More generally, what it means to say that it's a composition issue is that when unemployment rises and is high, lower-paid workers are disproportionately likely to lose their jobs so even if everyone's wages individually stagnate, the median rises because of lower-paid workers dropping out from consideration. Then as the unemployment falls and becomes low (both the level and delta matter here), lower-paid workers return, and even if everyone is getting a raise, the median can fall. If you don't adjust for that factor, you end up falsely concluding the recessions are good for workers.

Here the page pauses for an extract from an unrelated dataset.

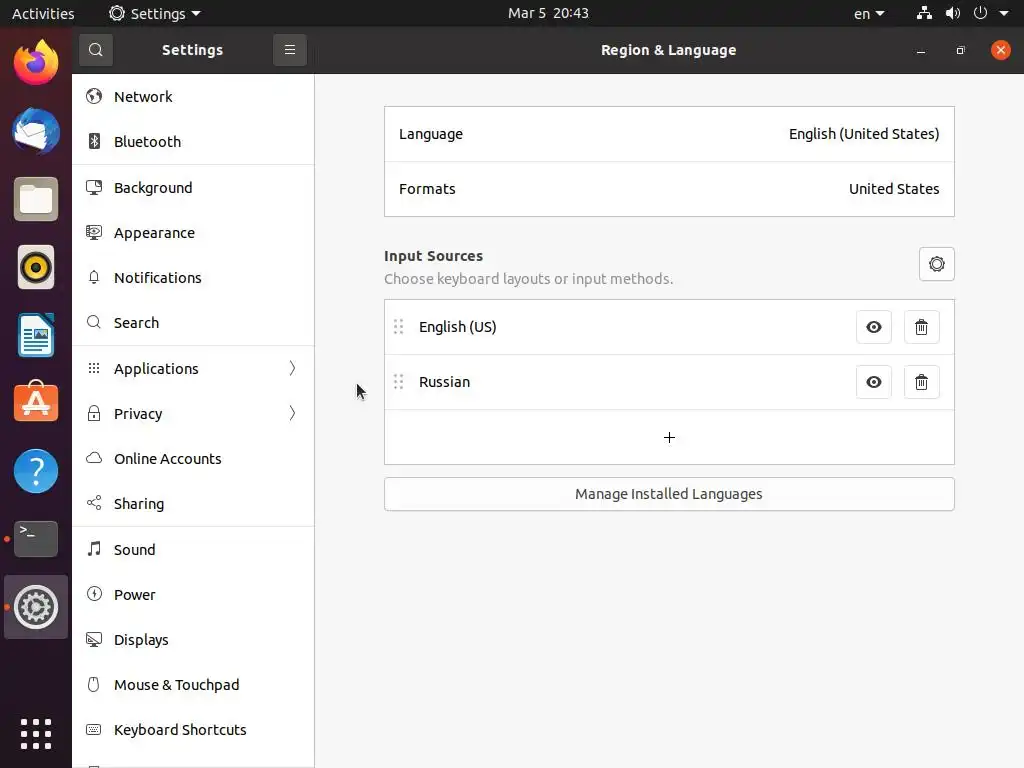This screenshot has height=768, width=1024.
Task: Open input source options gear button
Action: (936, 264)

See above on this. What is your prediction about inflation over the next year?You haven't proven anything has been wrong with my imputed rent analysis. The Bureau for Economic Analysis resource I linked a few pages ago also agrees with me. And the reality of consumer debt also agrees with me, if real wage growth was so high, how come consumers are taking on so much additional debt? Especially when the number one debt asset by far is mortgages. And since number of mortgages are down sharply, the debt can be assumed to be non-mortgage related, which is especially bad.
Also please answer this: do you believe that the cost of housing increased by a total of 2% from 2021 to 2023, despite mortgage costs being up 33%?
Ultimately this is going to be an argument of wait and see. In 2 years the effects of continued inflation and elevated interest rates are going to further propagate throughout the economy.